The Road Less Traveled
We have a framed poster hanging in our house that depicts a well-known image Christ spoke about – the narrow and wide gates and their associated roads (Matthew 7:13-14). The poster is a very old and fascinating depiction of that bible passage, and it’s a good reminder of the decisions we make in life that take us down one path or another.
One of the interesting features of the poster is the list of building titles, each representing sins or virtuous actions along life’s journey. Many reflect a time gone by. Some of the sins include buildings such as a movie theater, bar, loan shop, and dance hall. On the narrow road, the buildings include a deaconess institution, a Sunday school, and, of course, a church. It shows the wide road ending with a city on fire; the narrow one has a heavenly city at its terminus.
The poster seems quaint to us today, but the basic choice is still the same, even if the buildings have changed. Perhaps today’s buildings on the wide road might be named abortion clinic, religious discrimination club, LGBT indoctrination school, or something similar. On the narrow road may be the church, Christian parents, or a crisis pregnancy clinic.
Regardless of language, we still make choices each day. The small ones – essentially each step on one of those roads – matter. As Paul Tripp put it, "The character of a person's life is shaped in 10,000 little moments. You carry the character formed in the mundane into those rare consequential moments of life."
So, our journey matters, but we are not traveling the road of life alone. C.S. Lewis has a great passage about this journey we are taking on these roads. He says in his book The Weight of Glory:
…the dullest and most uninteresting person you talk to may one day be a creature which, if you saw it now, you would be strongly tempted to worship, or else a horror and a corruption such as you now meet, if at all, only in a nightmare. All day long we are, in some degree, helping each other to one or other of these destinations. It is in the light of these overwhelming possibilities… that we should conduct all our dealings with one another, all friendships, all loves, all play, all politics.

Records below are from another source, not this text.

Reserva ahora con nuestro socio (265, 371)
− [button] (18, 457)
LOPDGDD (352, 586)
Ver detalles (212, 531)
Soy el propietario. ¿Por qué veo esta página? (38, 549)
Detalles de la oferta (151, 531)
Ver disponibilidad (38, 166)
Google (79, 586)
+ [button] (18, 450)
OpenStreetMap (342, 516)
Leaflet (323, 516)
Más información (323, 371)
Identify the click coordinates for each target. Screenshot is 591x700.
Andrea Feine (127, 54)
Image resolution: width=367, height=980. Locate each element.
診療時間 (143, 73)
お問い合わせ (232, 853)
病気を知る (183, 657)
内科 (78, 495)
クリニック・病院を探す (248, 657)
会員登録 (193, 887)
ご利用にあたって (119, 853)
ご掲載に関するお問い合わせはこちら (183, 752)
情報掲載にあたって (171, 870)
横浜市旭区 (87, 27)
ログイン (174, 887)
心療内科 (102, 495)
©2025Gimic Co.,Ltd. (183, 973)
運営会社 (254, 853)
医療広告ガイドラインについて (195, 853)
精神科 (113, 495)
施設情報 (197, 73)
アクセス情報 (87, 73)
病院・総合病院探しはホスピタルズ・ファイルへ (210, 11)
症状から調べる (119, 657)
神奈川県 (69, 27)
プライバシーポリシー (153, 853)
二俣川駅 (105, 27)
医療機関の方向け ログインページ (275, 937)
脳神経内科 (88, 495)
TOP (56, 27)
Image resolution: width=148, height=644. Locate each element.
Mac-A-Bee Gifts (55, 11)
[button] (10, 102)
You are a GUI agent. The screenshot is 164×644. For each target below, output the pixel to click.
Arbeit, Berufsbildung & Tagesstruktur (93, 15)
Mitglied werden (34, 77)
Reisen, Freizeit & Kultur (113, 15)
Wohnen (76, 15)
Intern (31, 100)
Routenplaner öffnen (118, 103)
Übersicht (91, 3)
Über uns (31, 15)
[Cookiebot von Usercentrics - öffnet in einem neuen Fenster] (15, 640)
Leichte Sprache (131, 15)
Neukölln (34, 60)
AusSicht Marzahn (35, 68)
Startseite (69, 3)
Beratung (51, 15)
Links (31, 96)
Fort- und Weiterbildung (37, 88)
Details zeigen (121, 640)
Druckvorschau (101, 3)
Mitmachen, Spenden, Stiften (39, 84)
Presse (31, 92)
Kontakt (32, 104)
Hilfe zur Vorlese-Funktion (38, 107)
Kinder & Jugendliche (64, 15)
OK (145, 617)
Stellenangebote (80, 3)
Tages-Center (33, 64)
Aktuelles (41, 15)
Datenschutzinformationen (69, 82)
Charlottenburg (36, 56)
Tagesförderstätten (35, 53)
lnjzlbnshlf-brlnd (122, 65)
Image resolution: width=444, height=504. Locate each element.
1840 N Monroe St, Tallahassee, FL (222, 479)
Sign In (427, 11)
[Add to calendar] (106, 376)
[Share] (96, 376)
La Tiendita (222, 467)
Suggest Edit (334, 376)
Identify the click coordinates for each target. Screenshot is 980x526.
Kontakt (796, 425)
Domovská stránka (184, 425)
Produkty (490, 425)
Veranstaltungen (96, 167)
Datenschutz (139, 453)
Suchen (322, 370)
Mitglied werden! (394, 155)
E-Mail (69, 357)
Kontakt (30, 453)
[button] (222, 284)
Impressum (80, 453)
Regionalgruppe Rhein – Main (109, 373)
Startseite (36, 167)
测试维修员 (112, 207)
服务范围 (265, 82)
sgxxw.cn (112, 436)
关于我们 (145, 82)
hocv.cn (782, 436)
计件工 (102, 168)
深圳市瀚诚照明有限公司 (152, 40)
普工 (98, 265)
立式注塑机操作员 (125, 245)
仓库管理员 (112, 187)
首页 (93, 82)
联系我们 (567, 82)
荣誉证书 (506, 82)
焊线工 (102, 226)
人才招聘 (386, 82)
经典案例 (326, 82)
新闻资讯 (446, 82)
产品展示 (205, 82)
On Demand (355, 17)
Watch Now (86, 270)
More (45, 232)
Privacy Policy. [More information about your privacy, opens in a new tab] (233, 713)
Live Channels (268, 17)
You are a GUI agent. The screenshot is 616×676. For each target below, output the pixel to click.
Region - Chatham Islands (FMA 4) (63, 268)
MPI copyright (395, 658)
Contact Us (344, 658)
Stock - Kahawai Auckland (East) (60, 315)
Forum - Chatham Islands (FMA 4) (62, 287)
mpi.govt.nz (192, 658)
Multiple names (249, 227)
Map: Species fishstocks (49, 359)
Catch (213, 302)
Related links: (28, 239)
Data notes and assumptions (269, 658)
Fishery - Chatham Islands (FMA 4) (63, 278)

You see, whether we help each other to one or the other of these destinations is of supreme importance. I find it hard to reconcile the Great Commission with helping someone dance their way down that wide road.
We have similar choices in the political arena. We have many opportunities to take the easy, wide road. To not get involved with more controversial topics. To let certain values slip a bit when societal pressure hammers us. To not always hold legislators accountable for their actions. However, at NDFA, we do not believe that is the way we should conduct ourselves if we truly believe biblical values are to be defended and advanced in ND. We must be bold and stay on the narrow road.
For precisely that reason, we helped support bills this session dealing with safeguarding life, protecting God’s children from human traffickers, fighting against pornographic materials, preserving religious freedom, and much more. It is also for that reason that you have received our 2025 Legislative Scorecard. We don’t take the easy road, and neither should our legislators if they stand for pro-life and pro-family values. By the same token, those who do protect biblically based policy should be recognized and affirmed by all of us for their faithful stance.
Like so much of life, public policy comes down to doing things the right way, which is often the hardest way, or doing them the wrong but much easier way. It comes down to that poster with the two roads. At NDFA, we always want to be traveling on the narrow road, right by your side. Thank you for allowing us to be your traveling companion.